Data excerpts:
++++++++++

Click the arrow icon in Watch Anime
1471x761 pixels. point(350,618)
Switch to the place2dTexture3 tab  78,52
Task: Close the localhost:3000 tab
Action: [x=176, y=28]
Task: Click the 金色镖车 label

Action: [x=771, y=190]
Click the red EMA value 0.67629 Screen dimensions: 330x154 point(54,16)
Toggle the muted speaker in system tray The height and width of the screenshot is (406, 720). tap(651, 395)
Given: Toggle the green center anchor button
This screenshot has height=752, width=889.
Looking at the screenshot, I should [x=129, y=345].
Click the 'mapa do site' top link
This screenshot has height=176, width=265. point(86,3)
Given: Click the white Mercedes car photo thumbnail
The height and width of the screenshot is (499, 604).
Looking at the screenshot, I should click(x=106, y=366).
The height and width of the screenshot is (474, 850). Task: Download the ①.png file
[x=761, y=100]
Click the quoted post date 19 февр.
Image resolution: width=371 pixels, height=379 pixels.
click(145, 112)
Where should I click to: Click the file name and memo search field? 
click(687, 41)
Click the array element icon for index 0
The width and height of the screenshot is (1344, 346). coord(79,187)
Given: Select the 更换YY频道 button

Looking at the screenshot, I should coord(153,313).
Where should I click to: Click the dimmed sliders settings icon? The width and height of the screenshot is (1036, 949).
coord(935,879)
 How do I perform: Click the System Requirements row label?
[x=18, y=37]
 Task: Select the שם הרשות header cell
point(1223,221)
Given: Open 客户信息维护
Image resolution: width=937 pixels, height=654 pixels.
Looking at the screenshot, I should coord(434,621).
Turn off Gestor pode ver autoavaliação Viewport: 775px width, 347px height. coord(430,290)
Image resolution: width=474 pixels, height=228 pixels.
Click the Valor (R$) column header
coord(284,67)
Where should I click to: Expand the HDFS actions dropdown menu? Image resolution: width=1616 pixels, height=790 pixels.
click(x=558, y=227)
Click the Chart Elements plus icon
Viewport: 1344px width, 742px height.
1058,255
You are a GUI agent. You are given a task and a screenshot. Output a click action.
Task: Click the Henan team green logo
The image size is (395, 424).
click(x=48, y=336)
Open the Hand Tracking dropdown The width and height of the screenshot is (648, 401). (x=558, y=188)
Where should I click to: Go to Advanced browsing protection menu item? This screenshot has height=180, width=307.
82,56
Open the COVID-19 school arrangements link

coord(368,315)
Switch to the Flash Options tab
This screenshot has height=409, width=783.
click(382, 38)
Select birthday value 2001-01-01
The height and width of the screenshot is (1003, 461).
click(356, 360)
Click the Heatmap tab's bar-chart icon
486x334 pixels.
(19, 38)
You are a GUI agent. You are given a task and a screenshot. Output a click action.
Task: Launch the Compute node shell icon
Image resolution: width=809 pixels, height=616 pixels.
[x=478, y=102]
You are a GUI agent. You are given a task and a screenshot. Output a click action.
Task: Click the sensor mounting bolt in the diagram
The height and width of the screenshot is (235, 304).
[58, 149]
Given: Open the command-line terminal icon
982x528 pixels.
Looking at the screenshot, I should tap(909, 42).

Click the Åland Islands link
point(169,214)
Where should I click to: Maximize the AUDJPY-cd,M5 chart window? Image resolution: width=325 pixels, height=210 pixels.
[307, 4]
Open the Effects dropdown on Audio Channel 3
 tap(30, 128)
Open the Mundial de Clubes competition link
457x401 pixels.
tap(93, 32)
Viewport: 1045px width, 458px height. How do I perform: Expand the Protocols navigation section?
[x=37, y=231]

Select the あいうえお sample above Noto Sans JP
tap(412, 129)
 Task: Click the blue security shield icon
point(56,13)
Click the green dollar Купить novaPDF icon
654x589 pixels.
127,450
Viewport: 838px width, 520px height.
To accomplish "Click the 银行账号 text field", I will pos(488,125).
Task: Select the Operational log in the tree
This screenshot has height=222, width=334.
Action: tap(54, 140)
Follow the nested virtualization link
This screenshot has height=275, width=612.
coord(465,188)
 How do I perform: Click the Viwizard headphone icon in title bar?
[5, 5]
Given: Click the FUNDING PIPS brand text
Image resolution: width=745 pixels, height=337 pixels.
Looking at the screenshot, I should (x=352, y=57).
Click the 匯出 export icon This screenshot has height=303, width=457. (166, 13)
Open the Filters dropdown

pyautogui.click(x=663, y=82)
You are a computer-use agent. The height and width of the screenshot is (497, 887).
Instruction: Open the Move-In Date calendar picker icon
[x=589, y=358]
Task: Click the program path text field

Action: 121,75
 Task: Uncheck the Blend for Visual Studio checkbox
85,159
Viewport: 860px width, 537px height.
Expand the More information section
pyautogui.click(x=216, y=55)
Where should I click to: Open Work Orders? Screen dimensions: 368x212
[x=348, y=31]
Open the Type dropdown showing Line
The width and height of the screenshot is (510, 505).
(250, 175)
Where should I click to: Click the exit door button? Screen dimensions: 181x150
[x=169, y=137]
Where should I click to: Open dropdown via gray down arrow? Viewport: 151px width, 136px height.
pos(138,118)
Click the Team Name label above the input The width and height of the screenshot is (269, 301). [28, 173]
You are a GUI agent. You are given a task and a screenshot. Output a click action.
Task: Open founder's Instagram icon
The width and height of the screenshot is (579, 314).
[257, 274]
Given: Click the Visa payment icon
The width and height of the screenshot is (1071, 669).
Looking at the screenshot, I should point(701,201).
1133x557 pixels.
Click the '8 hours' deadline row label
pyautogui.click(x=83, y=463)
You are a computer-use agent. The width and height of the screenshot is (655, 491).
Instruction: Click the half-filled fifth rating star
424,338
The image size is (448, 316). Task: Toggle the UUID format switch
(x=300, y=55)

++++++++++

When a line of the data holds the string "computer", pick it out and copy it.

You are a computer-use agent. The height and width of the screenshot is (497, 887).
You are a computer-use agent. The width and height of the screenshot is (655, 491).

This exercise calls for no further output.